2. MATERIALS AND METHODS
2.1. Study population
This study was embedded within the Rotterdam Study, an ongoing prospective, population‐based cohort study amongst individuals of 55 years and older living in the Ommoord district of Rotterdam, the Netherlands. The rationale and study design have been described in detail elsewhere. 19 The baseline examination of the Rotterdam Study included 7983 individuals between 1989 and 1993 (Rotterdam Study‐I). Rotterdam Study has been extended twice (Rotterdam Study‐II: 2000–2001, Rotterdam Study III: 2006–2008) to include participants who were 45 years or older or who had moved to the study research area. The overall response for all three Rotterdam Study cycles at baseline was 72.0% (14.926 of 20.744). This study included participants from the extended cohort Rotterdam Study III‐1 (2006–2008). Data for any sex steroids and SHBG were available in 3449 participants. We excluded 115 women and three men with current use of sex‐steroid medication, defined as use before 90 days of blood collection. Next, we also excluded 43 participants aged >80 years. This resulted in 3291 participants with available sex steroids and SHBG measurements. (Figure 2).

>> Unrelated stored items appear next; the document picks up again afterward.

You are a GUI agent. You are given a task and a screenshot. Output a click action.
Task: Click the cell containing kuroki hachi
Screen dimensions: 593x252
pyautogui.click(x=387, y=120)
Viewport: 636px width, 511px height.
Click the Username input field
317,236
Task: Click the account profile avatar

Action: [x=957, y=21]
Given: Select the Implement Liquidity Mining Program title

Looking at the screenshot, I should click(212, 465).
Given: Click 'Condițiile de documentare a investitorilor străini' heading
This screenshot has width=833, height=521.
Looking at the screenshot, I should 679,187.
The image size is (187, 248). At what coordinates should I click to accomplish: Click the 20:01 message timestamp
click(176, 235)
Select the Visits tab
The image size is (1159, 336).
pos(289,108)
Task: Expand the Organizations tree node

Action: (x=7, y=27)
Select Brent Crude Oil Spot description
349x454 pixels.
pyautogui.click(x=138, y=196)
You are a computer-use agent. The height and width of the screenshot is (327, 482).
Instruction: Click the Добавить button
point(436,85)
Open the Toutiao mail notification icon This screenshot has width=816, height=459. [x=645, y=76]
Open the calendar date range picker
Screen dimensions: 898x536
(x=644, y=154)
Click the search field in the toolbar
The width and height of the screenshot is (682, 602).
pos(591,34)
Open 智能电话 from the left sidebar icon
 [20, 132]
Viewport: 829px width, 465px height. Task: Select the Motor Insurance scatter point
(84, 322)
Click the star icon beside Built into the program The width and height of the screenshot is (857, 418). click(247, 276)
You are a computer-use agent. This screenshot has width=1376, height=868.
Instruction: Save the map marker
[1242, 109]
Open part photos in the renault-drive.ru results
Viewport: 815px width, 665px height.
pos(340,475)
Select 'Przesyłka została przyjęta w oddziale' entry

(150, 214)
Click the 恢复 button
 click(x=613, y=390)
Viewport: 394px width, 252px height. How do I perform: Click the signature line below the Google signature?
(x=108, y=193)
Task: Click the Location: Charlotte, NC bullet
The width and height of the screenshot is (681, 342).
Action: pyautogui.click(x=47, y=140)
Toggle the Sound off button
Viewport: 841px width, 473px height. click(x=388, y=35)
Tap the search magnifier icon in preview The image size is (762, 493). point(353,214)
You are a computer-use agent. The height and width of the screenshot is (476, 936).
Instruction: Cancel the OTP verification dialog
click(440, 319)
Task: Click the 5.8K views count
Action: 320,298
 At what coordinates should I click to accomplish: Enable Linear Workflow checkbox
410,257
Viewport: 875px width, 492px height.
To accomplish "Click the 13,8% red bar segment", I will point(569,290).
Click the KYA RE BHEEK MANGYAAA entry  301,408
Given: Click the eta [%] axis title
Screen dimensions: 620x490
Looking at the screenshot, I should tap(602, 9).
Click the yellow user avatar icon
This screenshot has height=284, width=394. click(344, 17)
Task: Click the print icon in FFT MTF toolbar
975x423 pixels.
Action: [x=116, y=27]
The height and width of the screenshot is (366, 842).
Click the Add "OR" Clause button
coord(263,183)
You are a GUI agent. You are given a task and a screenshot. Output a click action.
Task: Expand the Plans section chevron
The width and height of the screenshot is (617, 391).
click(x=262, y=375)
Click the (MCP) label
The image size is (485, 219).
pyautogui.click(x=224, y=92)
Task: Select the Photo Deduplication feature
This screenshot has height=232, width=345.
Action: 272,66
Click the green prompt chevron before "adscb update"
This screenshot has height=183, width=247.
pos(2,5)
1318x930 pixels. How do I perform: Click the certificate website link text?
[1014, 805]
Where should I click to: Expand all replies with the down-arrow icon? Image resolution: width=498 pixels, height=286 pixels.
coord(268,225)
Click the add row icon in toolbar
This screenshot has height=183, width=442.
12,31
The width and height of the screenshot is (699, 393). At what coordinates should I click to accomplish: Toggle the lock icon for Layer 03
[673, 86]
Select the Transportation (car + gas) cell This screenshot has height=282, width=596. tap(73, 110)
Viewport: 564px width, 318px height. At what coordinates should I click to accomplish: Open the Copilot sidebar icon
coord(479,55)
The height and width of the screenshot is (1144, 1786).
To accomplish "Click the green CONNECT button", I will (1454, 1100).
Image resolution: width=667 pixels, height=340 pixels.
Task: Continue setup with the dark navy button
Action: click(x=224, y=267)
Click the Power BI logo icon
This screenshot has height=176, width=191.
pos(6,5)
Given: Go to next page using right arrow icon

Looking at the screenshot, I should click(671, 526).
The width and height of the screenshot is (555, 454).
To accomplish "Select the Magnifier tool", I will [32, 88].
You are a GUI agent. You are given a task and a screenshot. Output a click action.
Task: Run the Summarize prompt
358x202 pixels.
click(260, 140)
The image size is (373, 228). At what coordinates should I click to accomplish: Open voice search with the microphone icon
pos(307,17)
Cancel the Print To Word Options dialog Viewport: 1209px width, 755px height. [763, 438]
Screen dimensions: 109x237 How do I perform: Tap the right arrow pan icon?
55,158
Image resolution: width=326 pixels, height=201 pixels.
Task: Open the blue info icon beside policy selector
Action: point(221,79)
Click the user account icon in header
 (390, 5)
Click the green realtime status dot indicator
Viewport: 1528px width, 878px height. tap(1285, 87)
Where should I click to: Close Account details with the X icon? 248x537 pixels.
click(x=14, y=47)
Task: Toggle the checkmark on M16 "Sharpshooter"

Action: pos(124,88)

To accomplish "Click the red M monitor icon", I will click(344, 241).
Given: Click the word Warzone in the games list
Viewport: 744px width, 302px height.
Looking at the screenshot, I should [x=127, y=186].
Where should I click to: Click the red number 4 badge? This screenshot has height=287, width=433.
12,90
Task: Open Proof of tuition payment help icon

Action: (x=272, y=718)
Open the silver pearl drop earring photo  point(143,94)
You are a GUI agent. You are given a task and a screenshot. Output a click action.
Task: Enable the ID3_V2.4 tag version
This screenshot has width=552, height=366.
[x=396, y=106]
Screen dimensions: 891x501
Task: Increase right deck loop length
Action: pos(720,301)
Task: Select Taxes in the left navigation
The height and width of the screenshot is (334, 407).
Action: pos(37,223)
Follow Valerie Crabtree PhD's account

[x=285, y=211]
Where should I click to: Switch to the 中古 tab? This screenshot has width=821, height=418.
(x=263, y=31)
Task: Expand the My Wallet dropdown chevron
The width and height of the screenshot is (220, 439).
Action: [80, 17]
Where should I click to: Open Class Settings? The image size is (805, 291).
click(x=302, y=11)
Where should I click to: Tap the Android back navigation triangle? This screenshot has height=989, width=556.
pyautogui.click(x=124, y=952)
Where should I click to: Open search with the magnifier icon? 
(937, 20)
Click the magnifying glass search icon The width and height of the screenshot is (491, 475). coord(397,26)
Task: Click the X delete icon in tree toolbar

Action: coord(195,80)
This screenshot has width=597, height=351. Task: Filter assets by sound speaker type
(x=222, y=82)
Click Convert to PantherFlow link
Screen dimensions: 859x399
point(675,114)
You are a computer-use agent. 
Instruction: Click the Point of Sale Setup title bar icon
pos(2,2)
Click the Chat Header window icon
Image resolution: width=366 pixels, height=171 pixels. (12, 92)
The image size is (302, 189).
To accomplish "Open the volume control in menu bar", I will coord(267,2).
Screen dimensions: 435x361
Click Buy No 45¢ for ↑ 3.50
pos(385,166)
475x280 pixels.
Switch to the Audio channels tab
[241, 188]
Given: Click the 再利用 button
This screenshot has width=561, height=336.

2.2. Assessment of sex steroids and SHBG
All blood samples were drawn in the morning (≤11 am) and were fasting. Sex steroids and SHBG were measured using automated immunoassay or liquid chromatography‐mass spectrometry (LC–MS/MS).
The same method (per measure) was used throughout the entire Rotterdam Study to measure sex steroids and SHBG. The choice of the method was based on sensitivity, specifically in the lower ranges, given also the epidemiologic approach in this study. Total estradiol and SHBG were measured using automated immunoassay and androgens using liquid chromatography‐mass spectrometry. Total estradiol levels were measured with COBAS 8000 Modular Analyser (Roche Diagnostics GmbH), serum levels of total testosterone with liquid chromatography–tandem mass spectrometry (LC–MS/MS), and sex steroid‐binding globulin (SHBG) was measured as with the Immulite platform (Diagnostics Products Corporation Breda). The corresponding interassay coefficients of variations for total estradiol, total testosterone and SHBG were <7%, <5% and <5%. The minimum detection limit for estradiol was 18.35 pmol/L. Undetectable estradiol was scored as 18.35. The (calculated) free androgen index was calculated in women as (total testosterone/SHBG)*100. 20 DHEA, DHEAS and androstenedione were measured on a Waters XEVO‐TQ‐S system (Waters) using the CHS™ MSMS Steroids Kit (Perkin Elmer). The interassay coefficients of variation of DHEA, DHEAS and androstenedione were <6.5%. Serum was immediately frozen (within 2 h) at −150°C and afterwards stored at −80°C.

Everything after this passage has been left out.